Por que é tão difícil falar sobre eutanásia
O filme "O Quarto ao Lado", de Pedro Almodóvar e disponível na Netflix, trata com beleza de um dos temas mais perturbadores da atualidade

O filme O Quarto ao Lado (foto), do cineasta espanhol Pedro Almodóvar e disponível na Netflix, trata de um dos temas mais perturbadores no mundo de hoje: a eutanásia.
Perturbador porque suscita interrogações de todos, e não há uma resposta definitiva.
Para aqueles mais religiosos, decidir livremente pela própria morte seria um ato contra a vontade de Deus, que teria criado a vida.
Mas, mesmo entre os que têm fé, há quem pense que Deus fez sua parte apenas criando o mundo, deixando para que cada um exercesse o seu livre-arbítrio.
Entre os não religiosos, também há muita rejeição.

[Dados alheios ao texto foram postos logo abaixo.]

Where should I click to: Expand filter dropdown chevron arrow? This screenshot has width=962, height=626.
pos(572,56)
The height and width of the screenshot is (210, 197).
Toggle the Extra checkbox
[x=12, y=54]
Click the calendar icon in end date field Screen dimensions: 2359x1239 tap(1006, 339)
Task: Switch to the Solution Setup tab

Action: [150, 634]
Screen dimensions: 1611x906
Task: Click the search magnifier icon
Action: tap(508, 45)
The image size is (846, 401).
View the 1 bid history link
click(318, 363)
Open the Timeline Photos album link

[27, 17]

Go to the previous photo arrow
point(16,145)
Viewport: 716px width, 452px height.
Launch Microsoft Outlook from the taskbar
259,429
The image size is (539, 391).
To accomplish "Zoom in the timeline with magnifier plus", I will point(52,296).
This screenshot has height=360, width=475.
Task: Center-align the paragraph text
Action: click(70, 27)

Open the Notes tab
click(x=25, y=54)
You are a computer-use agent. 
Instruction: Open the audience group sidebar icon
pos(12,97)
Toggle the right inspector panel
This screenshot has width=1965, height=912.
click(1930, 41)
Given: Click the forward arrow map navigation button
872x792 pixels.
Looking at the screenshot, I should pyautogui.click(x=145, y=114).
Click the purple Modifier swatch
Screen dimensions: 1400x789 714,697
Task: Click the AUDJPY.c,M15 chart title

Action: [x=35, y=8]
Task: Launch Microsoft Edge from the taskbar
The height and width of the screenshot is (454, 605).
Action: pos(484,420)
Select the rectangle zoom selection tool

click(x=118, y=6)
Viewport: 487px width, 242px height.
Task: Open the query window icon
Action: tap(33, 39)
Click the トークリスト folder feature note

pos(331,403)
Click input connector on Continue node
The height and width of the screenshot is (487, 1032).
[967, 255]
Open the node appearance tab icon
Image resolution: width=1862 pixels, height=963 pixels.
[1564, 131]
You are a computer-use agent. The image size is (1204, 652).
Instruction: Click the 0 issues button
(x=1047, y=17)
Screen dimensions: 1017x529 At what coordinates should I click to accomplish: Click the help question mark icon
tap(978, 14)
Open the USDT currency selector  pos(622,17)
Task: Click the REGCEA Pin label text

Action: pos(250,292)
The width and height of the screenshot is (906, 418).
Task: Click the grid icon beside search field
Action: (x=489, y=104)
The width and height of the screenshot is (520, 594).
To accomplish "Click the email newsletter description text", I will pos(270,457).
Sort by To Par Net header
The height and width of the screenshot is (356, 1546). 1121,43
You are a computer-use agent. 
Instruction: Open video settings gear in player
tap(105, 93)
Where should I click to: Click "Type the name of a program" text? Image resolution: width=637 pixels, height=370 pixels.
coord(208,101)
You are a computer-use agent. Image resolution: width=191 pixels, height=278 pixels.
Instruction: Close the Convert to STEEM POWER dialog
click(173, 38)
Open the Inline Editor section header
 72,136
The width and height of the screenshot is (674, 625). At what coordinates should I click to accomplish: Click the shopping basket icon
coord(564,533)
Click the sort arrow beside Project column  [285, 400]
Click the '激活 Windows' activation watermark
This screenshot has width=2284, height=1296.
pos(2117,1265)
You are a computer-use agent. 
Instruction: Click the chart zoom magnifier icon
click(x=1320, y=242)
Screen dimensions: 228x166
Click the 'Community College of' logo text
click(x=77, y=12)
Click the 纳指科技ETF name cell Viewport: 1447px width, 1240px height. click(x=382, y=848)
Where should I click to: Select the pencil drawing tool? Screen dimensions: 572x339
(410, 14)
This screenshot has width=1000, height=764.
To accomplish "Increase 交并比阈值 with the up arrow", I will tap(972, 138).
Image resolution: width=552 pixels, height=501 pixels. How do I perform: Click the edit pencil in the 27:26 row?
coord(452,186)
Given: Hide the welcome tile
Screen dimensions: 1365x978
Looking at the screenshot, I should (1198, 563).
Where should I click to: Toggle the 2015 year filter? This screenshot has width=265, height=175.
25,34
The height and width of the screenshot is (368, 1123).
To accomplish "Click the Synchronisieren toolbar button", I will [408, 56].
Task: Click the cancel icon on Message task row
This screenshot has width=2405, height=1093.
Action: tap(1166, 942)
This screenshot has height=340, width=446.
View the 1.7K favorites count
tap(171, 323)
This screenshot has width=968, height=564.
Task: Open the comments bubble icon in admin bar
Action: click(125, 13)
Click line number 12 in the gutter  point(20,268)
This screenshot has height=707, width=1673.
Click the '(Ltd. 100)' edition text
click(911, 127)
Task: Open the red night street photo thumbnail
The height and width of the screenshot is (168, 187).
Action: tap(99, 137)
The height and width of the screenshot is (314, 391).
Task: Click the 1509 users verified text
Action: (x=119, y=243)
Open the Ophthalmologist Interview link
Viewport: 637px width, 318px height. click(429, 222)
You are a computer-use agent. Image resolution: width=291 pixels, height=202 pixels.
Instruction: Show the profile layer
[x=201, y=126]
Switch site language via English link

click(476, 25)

Admitir que qualquer um possa recorrer a uma atitude tão drástica implicaria aceitar que um ente querido — como uma amiga, no caso do filme — poderia exercer tal liberdade.
E pouca gente estaria disposta a perder pessoas amadas, mesmo que em graus avançados de uma doença, como um câncer.
Vertigem
A questão da eutanásia ainda levanta perguntas de foro íntimo.
Se a eutanásia é uma opção, então qualquer um poderia assumir esse gesto que muitas vezes é comparado ao suicídio.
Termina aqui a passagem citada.